La Loi du 24 janvier 2022 « relative à la responsabilité pénale et à la sécurité intérieure limite l’irresponsabilité pénale en cas de trouble mental résultant d’une intoxication volontaire aux substances psychoactives ». Après l’article 122-1 du code pénal, sont insérés deux nouveaux articles 122-1-1 et 122-1-2 et d’autres articles dont nous vous invitons à prendre connaissance. Ils viennent sensiblement modifier la question de l’abolition et de l’altération du discernement. Les deux décrets qui suivent accentuent l’assimilation de la pathologie avec la dangerosité, voire le terrorisme.

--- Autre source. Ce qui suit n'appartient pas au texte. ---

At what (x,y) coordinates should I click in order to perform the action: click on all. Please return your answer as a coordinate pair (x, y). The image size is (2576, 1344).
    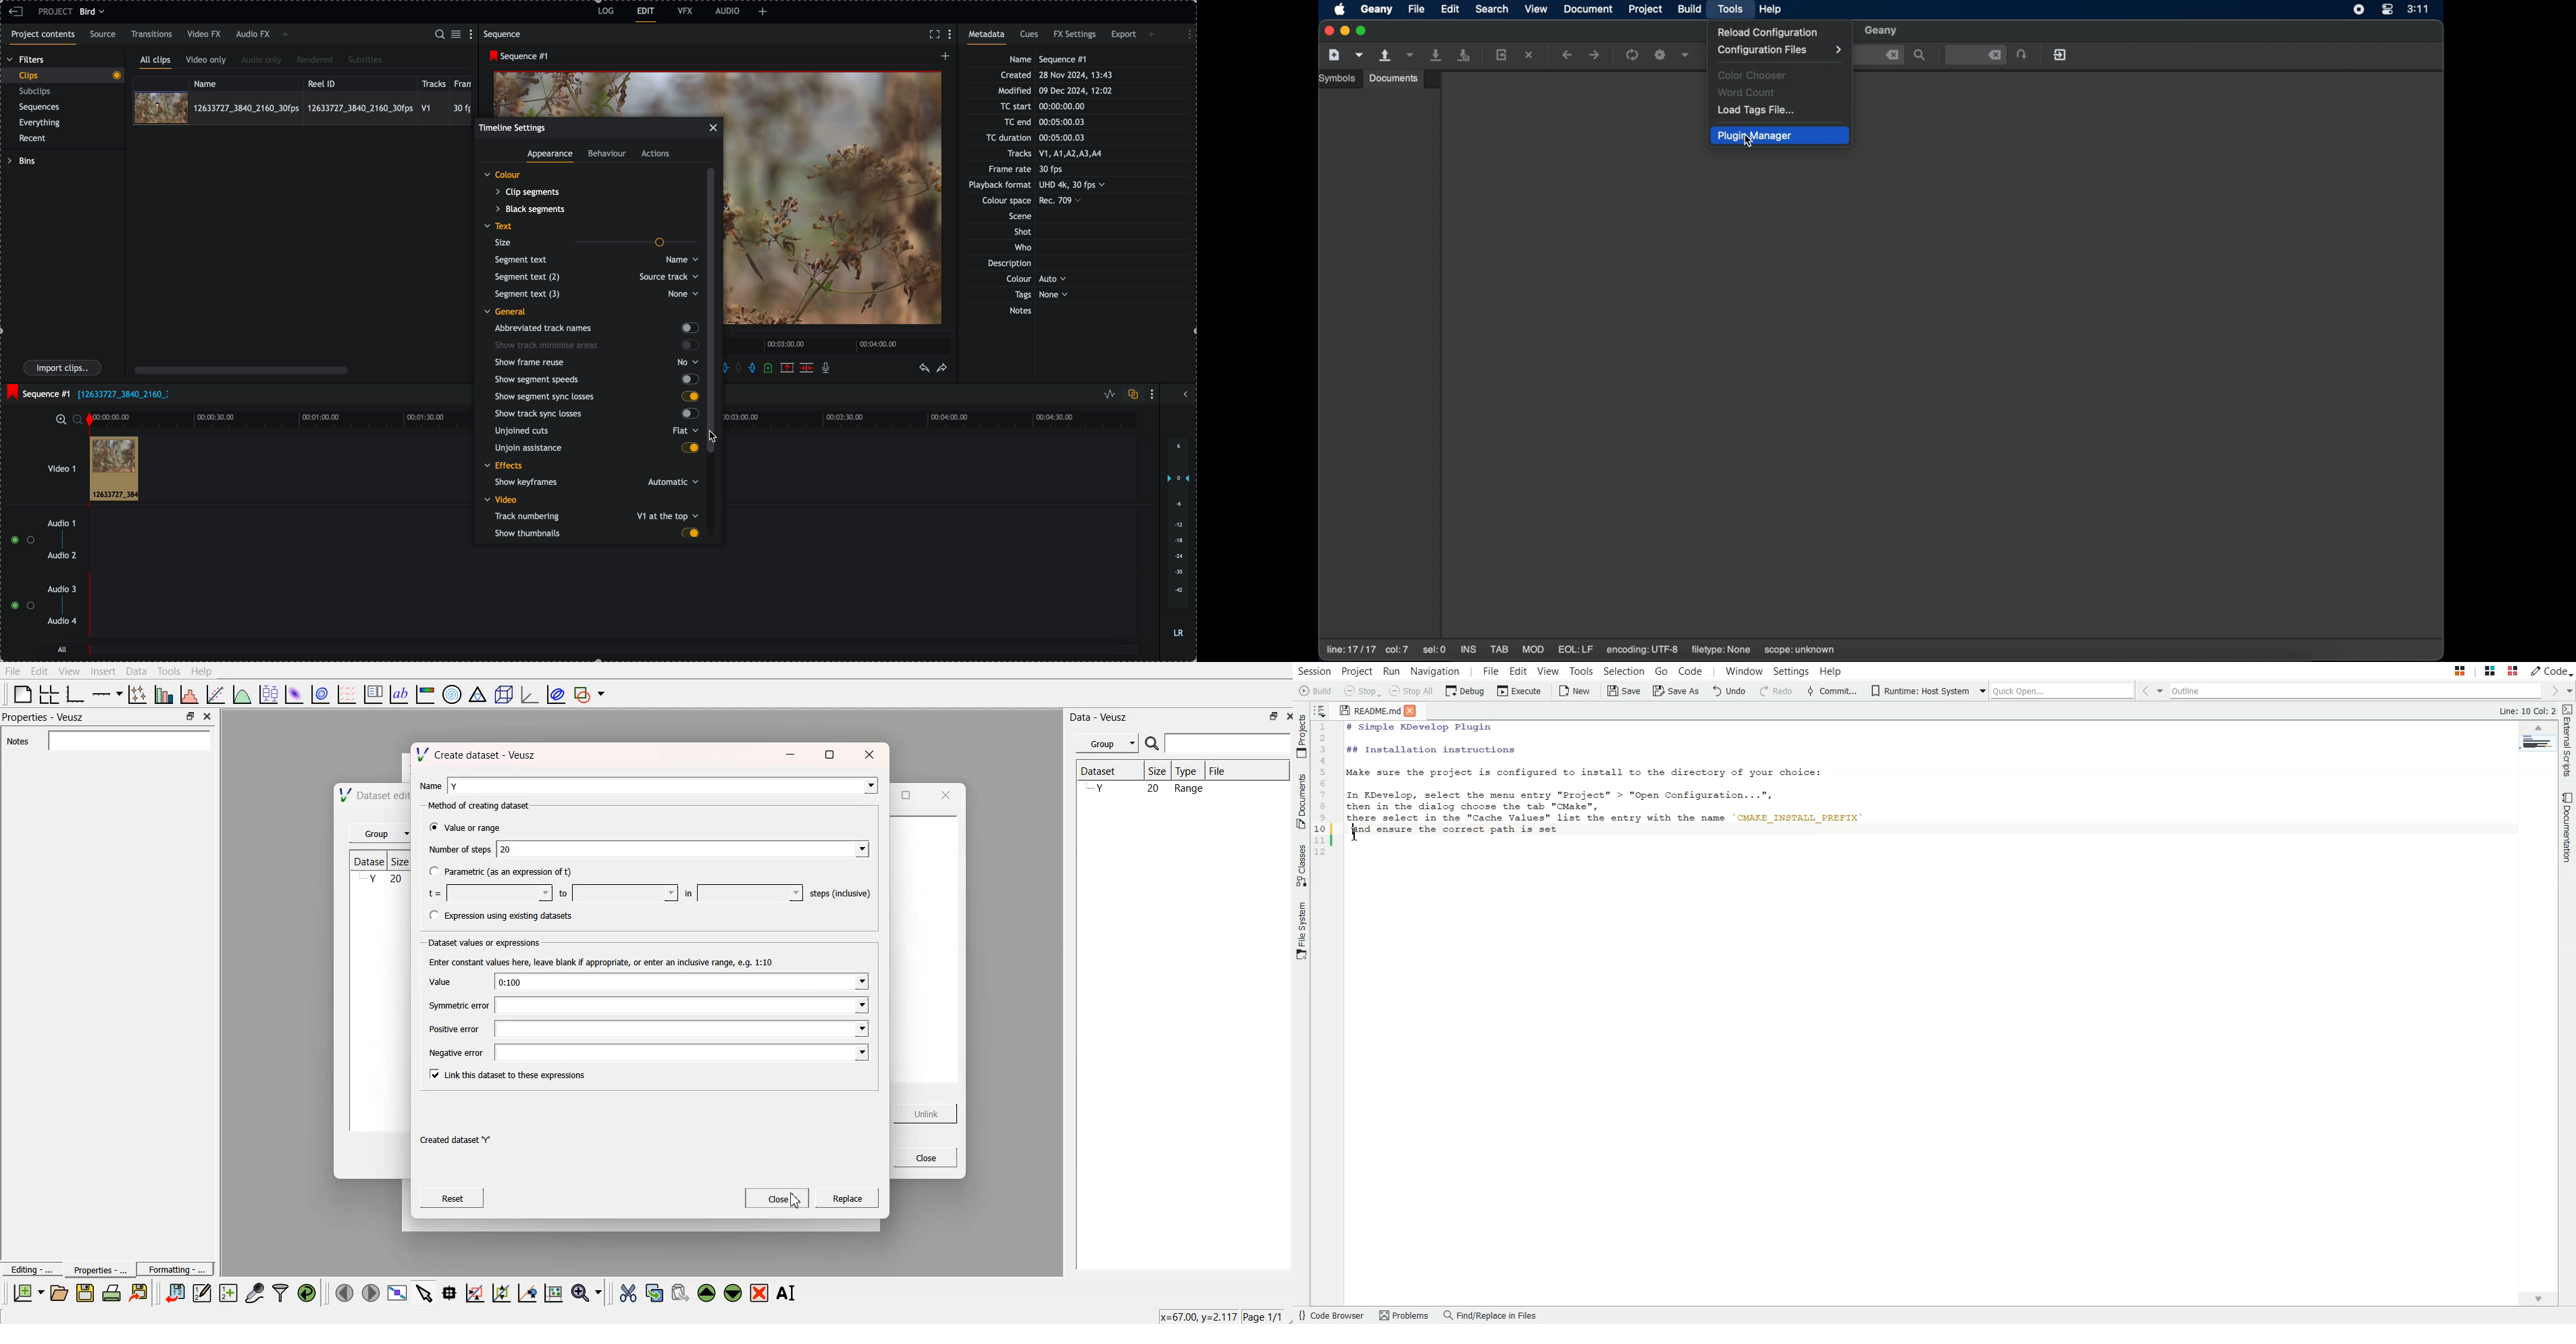
    Looking at the image, I should click on (63, 649).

Cette Loi fut prise en réaction à l’affaire dite « Halimi ». Bien que la question du discernement est habituellement posée aux psychiatres experts (les psychologues-experts n’auraient-ils rien à en dire ?), les psychologues experts ne manquent pas de s’interroger sur ces nouvelles mesures, prises sans concertation avec les professionnels, laissant croire que le sujet atteint de troubles mentaux plus ou moins sévères, échappaient au jugement jusqu’alors, ce qui n’est pas le cas. Elle modifie l’approche de la pathologie mentale, son traitement et sa prise en compte dans les cas de passages à l’acte.
Le SNP constate, comme nombre de professionnels de la santé mentale, la volonté du gouvernement de méconnaître la spécificité de la souffrance psychique et de la pathologie mentale en les pénalisant.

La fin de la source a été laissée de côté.